As noted above, the full cause and effect of implementing marxist employer/employee class warfare via the minimum wage and tax code is both complex and convoluted. Many of our social ills are intimately related to these policies. Fortunately, guiding (not mandating) our society forward is not unachievable. For example, if Bubba were allowed to deduct the cost of employing someone to maintain their home and family from his tax bill via pragmatic reform of the tax code, several significant trends would result.
On the top the list of positive effects of equalizing the tax code between personal and business deductibility, the MW debate would become much more balanced as many more homeowners would directly feel the impact of changing the MW. The primary reason the MW is debated at all is because Bubba has limited experience looking at life through the eyes of an employer. Liberal Politicians have defined the tax code so that the current debate is all about those wicked capitalists and their sweat shops when it should be about people and communities helping each other...
Beyond the MW, bringing Bubba into the wide wonderful world of an employer of sorts would cause a strong movement to deal with and to reform the complex MESS (Mandated Employer Subsidized Socialism) that is at the core of many social problems. The average Bubba would soon be hounding their politicians to evolve the MESS (FICA, WH, Unemployment Ins, L&I, etc) into a vibrant and affordable social marketplace that promotes individual over collective responsibility.

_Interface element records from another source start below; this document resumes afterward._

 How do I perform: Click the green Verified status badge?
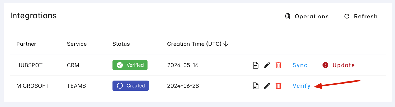pos(130,65)
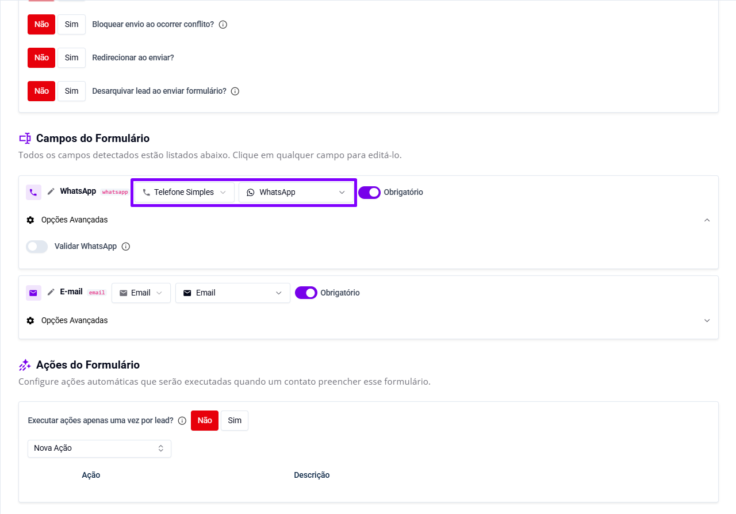Click the pencil edit icon beside WhatsApp
This screenshot has height=514, width=736.
[x=51, y=191]
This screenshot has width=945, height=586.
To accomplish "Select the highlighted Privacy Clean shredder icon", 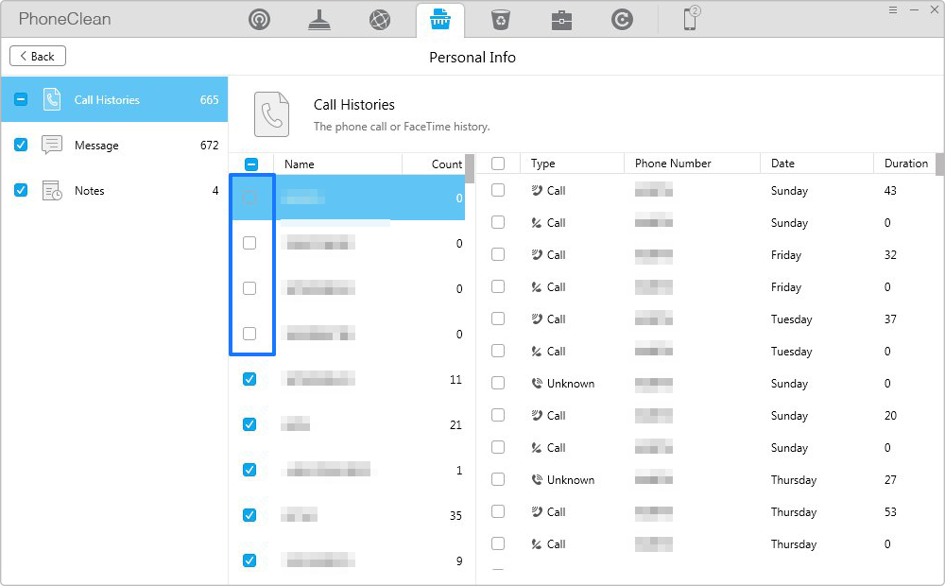I will click(x=440, y=19).
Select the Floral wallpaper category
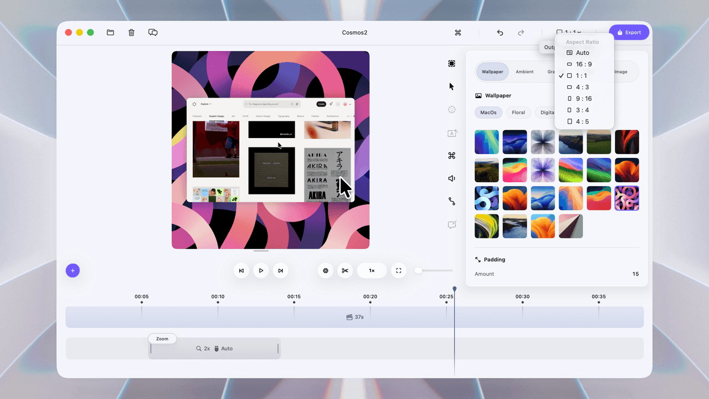 coord(518,112)
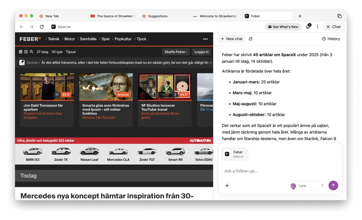Open the browser options menu
This screenshot has height=220, width=362.
317,27
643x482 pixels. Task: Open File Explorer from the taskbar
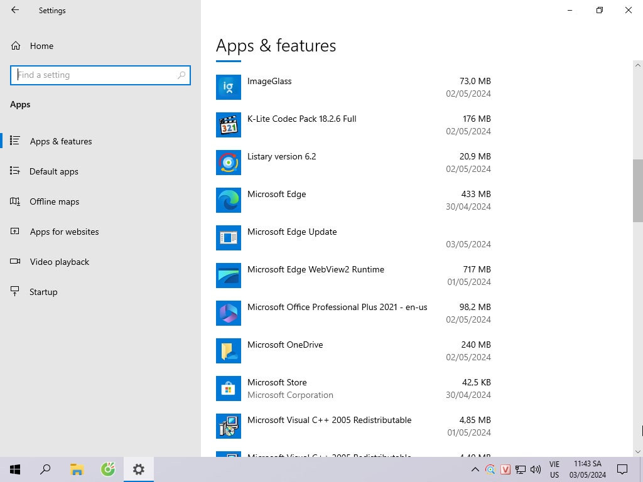tap(77, 469)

Under such a system, Bubba (or Widgets) might give an employee their full paycheck (including 'vouchers' for HC, pensions, unemployment, etc) and when this paycheck is cashed, all of the cost of employment would be credited to Bubba's or Widgets tax bill. Best of all, such a tax system can be largely automated utilizing technologies that are currently available. This would also be greatly simplified and promote creation of a flat tax and the numerous advantages of a fairer tax code. It is just a matter of resolving to deal with these issues directly and with a goal in mind.
The goal is to get government out of the business of providing (or mandating) the general welfare and to promote government to adopt systems that promote the general welfare through appropriate individual action and incentives.